## PROBLEMA BREVE 1
En el fragmento elegido, ¿quién es el primero que no sabe cuándo convocará elecciones?
## PROBLEMA BREVE 2
Di si cada afirmación coincide con el fragmento elegido y cita las palabras que lo deciden: (a) Los discursos políticos suelen ser triunfalistas. (b) Todo está bajo control. (c) La clase política vive tiempos de champán.
## PROBLEMA BREVE 3
Explica en una a tres frases por qué, según el fragmento elegido, todo se mueve con ansiedad.

La clase política está
pasando las Navidades más angustiosas de las últimas décadas. Se le
atraganta el turrón y sin necesidad de comer polvorones se empapizan con
declaraciones de vuelo tan corto que, apenas salen de su boca, ya
exigen agua para hacerlas tragar; no están los tiempos para champán.
¿Qué va a ser de nosotros?, se preguntan.
Estamos en tiempo de tuertos. ¡Vaya problema que tiene la derecha en Andalucía!,
exclaman los derrotados. Las angustias, cuando se tiene el poder o
cuando está al alcance de la mano, son menos acuciantes que si toca
digerir el eructo de la decadencia. Los discursos,
ya se sabe, son siempre triunfalistas. Se exhiben demasiados capitanes
del Titanic pero sin Titanic: apenas una chalupa.
Pero nadie tan tonto
como para soñar que no pasa nada, que todo está bajo control, cuando la
verdad es que no hay previsión posible. Estoy convencido de que el
primero que no sabe cuándo convocará elecciones es el presidente Sánchez y de ahí que todo se mueva con ansiedad mientras las redes, ésas que pescan incautos, echan humo.

## DATOS DISPONIBLES
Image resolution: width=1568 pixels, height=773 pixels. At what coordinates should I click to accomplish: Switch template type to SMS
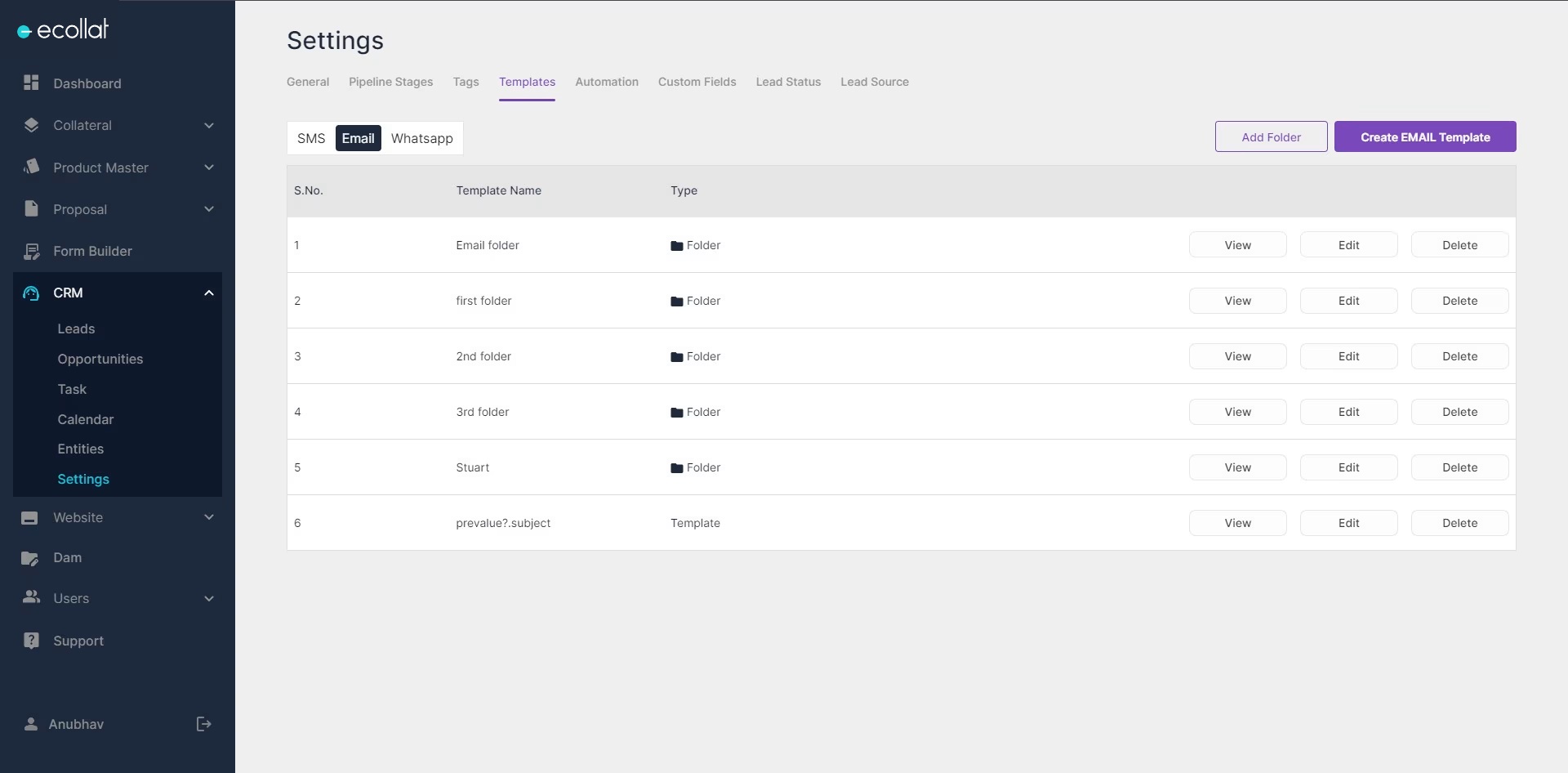click(x=311, y=138)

## RESPUESTA CORRECTA 1
El presidente Sánchez.

## RESPUESTA CORRECTA 2
(a) Sí: «Los discursos, ya se sabe, son siempre triunfalistas.»
(b) No: «la verdad es que no hay previsión posible.»
(c) No: «no están los tiempos para champán.»

## RESPUESTA CORRECTA 3
Todo se mueve con ansiedad porque el primero que no sabe cuándo convocará elecciones es el presidente Sánchez. De esa incertidumbre viene la ansiedad.